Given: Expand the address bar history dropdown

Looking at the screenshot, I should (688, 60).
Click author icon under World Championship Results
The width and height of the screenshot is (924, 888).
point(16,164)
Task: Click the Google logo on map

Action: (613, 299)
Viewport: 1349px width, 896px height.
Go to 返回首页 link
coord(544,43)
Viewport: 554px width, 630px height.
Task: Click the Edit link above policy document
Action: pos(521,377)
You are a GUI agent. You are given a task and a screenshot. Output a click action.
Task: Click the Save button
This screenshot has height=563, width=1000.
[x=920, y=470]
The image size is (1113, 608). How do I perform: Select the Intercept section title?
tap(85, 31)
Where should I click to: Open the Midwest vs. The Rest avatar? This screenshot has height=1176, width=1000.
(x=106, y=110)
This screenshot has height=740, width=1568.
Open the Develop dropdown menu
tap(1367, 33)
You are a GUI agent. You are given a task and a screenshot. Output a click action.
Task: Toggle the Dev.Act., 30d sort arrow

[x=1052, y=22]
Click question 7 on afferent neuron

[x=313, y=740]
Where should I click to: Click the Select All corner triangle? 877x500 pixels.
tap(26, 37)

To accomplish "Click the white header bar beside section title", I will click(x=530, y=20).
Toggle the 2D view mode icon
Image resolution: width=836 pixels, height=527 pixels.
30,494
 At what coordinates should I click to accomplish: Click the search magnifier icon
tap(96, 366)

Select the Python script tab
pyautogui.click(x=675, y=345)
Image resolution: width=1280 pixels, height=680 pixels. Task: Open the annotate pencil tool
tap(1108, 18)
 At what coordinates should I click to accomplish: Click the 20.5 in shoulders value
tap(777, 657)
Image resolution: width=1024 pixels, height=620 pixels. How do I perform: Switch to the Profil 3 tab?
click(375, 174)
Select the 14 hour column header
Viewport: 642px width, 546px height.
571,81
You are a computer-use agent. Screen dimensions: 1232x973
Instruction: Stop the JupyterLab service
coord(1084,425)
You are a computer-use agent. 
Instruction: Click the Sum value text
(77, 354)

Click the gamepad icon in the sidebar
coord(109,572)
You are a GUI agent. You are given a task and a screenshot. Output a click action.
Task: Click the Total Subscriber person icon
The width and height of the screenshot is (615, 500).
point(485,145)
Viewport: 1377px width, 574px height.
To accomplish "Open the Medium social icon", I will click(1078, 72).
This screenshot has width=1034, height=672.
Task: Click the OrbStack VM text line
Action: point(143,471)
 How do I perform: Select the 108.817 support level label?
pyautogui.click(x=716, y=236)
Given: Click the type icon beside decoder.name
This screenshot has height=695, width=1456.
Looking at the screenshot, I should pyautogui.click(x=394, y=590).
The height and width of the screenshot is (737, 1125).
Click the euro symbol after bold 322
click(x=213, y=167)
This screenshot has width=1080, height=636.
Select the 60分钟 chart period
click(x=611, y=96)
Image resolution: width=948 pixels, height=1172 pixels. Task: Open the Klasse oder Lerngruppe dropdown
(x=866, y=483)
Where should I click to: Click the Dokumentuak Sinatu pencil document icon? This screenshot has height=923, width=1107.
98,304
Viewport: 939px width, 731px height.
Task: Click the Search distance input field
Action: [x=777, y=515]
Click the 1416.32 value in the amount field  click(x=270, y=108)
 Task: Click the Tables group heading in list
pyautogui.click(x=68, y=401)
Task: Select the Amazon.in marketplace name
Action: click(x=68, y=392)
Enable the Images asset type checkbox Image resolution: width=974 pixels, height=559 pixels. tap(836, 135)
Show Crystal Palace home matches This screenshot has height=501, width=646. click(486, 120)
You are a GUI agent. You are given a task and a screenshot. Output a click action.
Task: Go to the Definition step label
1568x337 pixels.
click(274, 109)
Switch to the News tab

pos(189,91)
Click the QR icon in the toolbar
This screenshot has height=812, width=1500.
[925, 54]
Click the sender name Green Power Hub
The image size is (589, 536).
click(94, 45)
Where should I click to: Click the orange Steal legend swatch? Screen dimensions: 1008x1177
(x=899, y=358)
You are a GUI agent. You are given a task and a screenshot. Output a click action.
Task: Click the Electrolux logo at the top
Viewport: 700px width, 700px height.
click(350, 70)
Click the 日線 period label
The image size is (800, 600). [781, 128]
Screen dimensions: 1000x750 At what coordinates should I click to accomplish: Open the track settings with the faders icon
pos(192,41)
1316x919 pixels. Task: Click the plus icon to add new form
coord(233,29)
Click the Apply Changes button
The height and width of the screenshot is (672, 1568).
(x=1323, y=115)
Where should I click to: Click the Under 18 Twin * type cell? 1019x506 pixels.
▬▬▬▬▬▬▬▬▬▬
Word for word, restate the entries that appear above.

== Written response ==
Given: Expand the address bar history dropdown

Looking at the screenshot, I should (688, 60).
Click author icon under World Championship Results
The width and height of the screenshot is (924, 888).
point(16,164)
Task: Click the Google logo on map

Action: (613, 299)
Viewport: 1349px width, 896px height.
Go to 返回首页 link
coord(544,43)
Viewport: 554px width, 630px height.
Task: Click the Edit link above policy document
Action: pos(521,377)
You are a GUI agent. You are given a task and a screenshot. Output a click action.
Task: Click the Save button
This screenshot has height=563, width=1000.
[x=920, y=470]
The image size is (1113, 608). How do I perform: Select the Intercept section title?
tap(85, 31)
Where should I click to: Open the Midwest vs. The Rest avatar? This screenshot has height=1176, width=1000.
(x=106, y=110)
This screenshot has height=740, width=1568.
Open the Develop dropdown menu
tap(1367, 33)
You are a GUI agent. You are given a task and a screenshot. Output a click action.
Task: Toggle the Dev.Act., 30d sort arrow

[x=1052, y=22]
Click question 7 on afferent neuron

[x=313, y=740]
Where should I click to: Click the Select All corner triangle? 877x500 pixels.
tap(26, 37)

To accomplish "Click the white header bar beside section title", I will click(x=530, y=20).
Toggle the 2D view mode icon
Image resolution: width=836 pixels, height=527 pixels.
30,494
 At what coordinates should I click to accomplish: Click the search magnifier icon
tap(96, 366)

Select the Python script tab
pyautogui.click(x=675, y=345)
Image resolution: width=1280 pixels, height=680 pixels. Task: Open the annotate pencil tool
tap(1108, 18)
 At what coordinates should I click to accomplish: Click the 20.5 in shoulders value
tap(777, 657)
Image resolution: width=1024 pixels, height=620 pixels. How do I perform: Switch to the Profil 3 tab?
click(375, 174)
Select the 14 hour column header
Viewport: 642px width, 546px height.
571,81
You are a computer-use agent. Screen dimensions: 1232x973
Instruction: Stop the JupyterLab service
coord(1084,425)
You are a computer-use agent. 
Instruction: Click the Sum value text
(77, 354)

Click the gamepad icon in the sidebar
coord(109,572)
You are a GUI agent. You are given a task and a screenshot. Output a click action.
Task: Click the Total Subscriber person icon
The width and height of the screenshot is (615, 500).
point(485,145)
Viewport: 1377px width, 574px height.
To accomplish "Open the Medium social icon", I will click(1078, 72).
This screenshot has width=1034, height=672.
Task: Click the OrbStack VM text line
Action: point(143,471)
 How do I perform: Select the 108.817 support level label?
pyautogui.click(x=716, y=236)
Given: Click the type icon beside decoder.name
This screenshot has height=695, width=1456.
Looking at the screenshot, I should pyautogui.click(x=394, y=590).
The height and width of the screenshot is (737, 1125).
Click the euro symbol after bold 322
click(x=213, y=167)
This screenshot has width=1080, height=636.
Select the 60分钟 chart period
click(x=611, y=96)
Image resolution: width=948 pixels, height=1172 pixels. Task: Open the Klasse oder Lerngruppe dropdown
(x=866, y=483)
Where should I click to: Click the Dokumentuak Sinatu pencil document icon? This screenshot has height=923, width=1107.
98,304
Viewport: 939px width, 731px height.
Task: Click the Search distance input field
Action: [x=777, y=515]
Click the 1416.32 value in the amount field  click(x=270, y=108)
 Task: Click the Tables group heading in list
pyautogui.click(x=68, y=401)
Task: Select the Amazon.in marketplace name
Action: click(x=68, y=392)
Enable the Images asset type checkbox Image resolution: width=974 pixels, height=559 pixels. tap(836, 135)
Show Crystal Palace home matches This screenshot has height=501, width=646. click(486, 120)
You are a GUI agent. You are given a task and a screenshot. Output a click action.
Task: Go to the Definition step label
1568x337 pixels.
click(274, 109)
Switch to the News tab

pos(189,91)
Click the QR icon in the toolbar
This screenshot has height=812, width=1500.
[925, 54]
Click the sender name Green Power Hub
The image size is (589, 536).
click(94, 45)
Where should I click to: Click the orange Steal legend swatch? Screen dimensions: 1008x1177
(x=899, y=358)
You are a GUI agent. You are given a task and a screenshot. Output a click action.
Task: Click the Electrolux logo at the top
Viewport: 700px width, 700px height.
click(350, 70)
Click the 日線 period label
The image size is (800, 600). [781, 128]
Screen dimensions: 1000x750 At what coordinates should I click to accomplish: Open the track settings with the faders icon
pos(192,41)
1316x919 pixels. Task: Click the plus icon to add new form
coord(233,29)
Click the Apply Changes button
The height and width of the screenshot is (672, 1568).
(x=1323, y=115)
Where should I click to: Click the Under 18 Twin * type cell? 1019x506 pixels.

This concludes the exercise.